Copy word for word the stretch from the line containing "BMEVIIIM914 (340, 729)" through the end of the rows.

◆ **Supplied material**

Start

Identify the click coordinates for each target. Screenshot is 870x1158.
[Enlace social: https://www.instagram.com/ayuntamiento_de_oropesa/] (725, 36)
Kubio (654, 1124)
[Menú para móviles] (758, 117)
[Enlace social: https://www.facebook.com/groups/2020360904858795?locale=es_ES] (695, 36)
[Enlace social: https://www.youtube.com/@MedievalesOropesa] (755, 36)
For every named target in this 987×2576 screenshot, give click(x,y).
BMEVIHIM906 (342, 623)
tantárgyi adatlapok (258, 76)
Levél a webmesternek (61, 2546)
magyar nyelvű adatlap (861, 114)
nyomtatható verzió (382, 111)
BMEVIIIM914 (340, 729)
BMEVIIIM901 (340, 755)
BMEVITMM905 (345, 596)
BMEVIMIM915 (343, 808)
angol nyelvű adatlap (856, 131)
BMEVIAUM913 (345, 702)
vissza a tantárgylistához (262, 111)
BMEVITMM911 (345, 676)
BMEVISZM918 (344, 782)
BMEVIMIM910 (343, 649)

End

◆ **Answer to this problem**
BMEVIIIM914 (340, 729)
BMEVIIIM901 (340, 755)
BMEVITMM905 (345, 596)
BMEVIMIM915 (343, 808)
angol nyelvű adatlap (856, 131)
BMEVIAUM913 (345, 702)
vissza a tantárgylistához (262, 111)
BMEVITMM911 (345, 676)
BMEVISZM918 (344, 782)
BMEVIMIM910 (343, 649)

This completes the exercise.